ATAPKOTA.COM, PEMATANGSIANTAR – Di hadapan Anggota DPD RI Daerah Pemilihan Sumatera Utara, Pdt. Penrad Siagian, S.Th., M.Si., Teol., Seorang pedagang yang enggan disebutkan namanya turut menyampaikan kritik terhadap kondisi penataan Pasar Dwikora. Menurutnya, perhatian pemerintah dan pengelola pasar seharusnya tidak hanya terfokus pada pedagang yang beraktivitas di luar area pasar.
“Jangan karena yang di luar dianggap lebih banyak memberikan keuntungan, lalu yang berada di dalam pasar menjadi kurang diperhatikan,” ujarnya kepada wartawan sembari menunjukkan lokasi kios miliknya yang telah rata dengan tanah akibat kebakaran. Ia mengaku berencana membangun kembali kios tersebut secara mandiri.
Sementara itu, pedagang lainnya, Okta Desy Simbolon, mengungkapkan bahwa enam kios miliknya yang digunakan untuk berjualan hasil bumi turut hangus terbakar dalam peristiwa tersebut. Okta sempat menjadi perhatian publik setelah video yang memperlihatkan dirinya menyampaikan aspirasi kepada perwakilan Pemerintah Kota Pematangsiantar saat berada di lokasi kebakaran beredar luas di media sosial.
Dalam kesempatan itu, Okta meminta adanya keterbukaan dan kepastian dari para pemangku kepentingan terkait penanganan pascakebakaran Pasar Dwikora.
“Kami hanya membutuhkan keterbukaan dan kepastian. Jangan sampai ada pihak yang saling melempar tanggung jawab. Yang kami harapkan adalah duduk bersama antara pedagang yang terdampak, Pemerintah Kota Pematangsiantar, dan PD Pasar Horas Jaya untuk mencari solusi terbaik,” kata Okta.
Ia juga menilai penataan pasar secara menyeluruh perlu menjadi perhatian pemerintah daerah. Menurutnya, optimalisasi area di dalam pasar dapat memberikan manfaat bagi pedagang maupun pemerintah daerah.

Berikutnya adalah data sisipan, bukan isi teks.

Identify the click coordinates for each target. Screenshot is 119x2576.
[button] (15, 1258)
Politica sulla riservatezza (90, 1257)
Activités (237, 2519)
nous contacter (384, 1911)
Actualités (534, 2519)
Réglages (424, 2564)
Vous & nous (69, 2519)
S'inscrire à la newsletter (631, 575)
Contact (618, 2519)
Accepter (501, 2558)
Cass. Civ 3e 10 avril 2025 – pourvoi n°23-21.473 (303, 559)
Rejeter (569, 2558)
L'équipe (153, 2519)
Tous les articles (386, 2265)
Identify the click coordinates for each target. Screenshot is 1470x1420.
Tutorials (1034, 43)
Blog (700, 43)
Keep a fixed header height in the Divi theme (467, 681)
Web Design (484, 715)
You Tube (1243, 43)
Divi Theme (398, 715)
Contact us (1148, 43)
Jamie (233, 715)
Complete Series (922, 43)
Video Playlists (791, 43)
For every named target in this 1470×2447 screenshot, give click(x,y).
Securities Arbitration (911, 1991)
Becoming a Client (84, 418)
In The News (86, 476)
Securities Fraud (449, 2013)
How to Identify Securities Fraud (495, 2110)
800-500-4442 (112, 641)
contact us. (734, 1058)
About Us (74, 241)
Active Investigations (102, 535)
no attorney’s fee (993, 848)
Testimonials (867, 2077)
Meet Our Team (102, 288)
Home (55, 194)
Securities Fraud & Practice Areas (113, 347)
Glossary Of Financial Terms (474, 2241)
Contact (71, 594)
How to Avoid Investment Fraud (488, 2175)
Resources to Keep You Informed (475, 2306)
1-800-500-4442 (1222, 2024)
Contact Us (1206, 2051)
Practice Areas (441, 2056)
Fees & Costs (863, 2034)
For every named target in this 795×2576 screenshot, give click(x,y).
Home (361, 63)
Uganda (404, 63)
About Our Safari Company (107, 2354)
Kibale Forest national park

“Kami tidak mempermasalahkan pedagang yang berjualan di luar. Namun, kami berharap ada penataan yang lebih baik dengan mengoptimalkan area di dalam pasar. Jika tata kelola pasar dilakukan dengan baik, potensi peningkatan retribusi pasar dan pendapatan daerah juga dapat bertambah. Area di luar pasar pun bisa dimanfaatkan sesuai peruntukannya, termasuk sebagai lahan parkir yang tertata,” ujarnya.
Okta menambahkan bahwa Pasar Dwikora merupakan salah satu pusat perdagangan terbesar di Kota Pematangsiantar yang dikelola PD Pasar Horas Jaya dan berada di bawah kewenangan Pemerintah Kota Pematangsiantar. Karena itu, ia berharap seluruh pihak dapat mengedepankan transparansi dan komunikasi yang terbuka demi menghasilkan solusi yang menguntungkan semua pihak.
“Itu yang kami harapkan saat ini, yakni keterbukaan kepada para pedagang agar solusi yang dihasilkan benar-benar memberikan manfaat bagi semua,” tutupnya.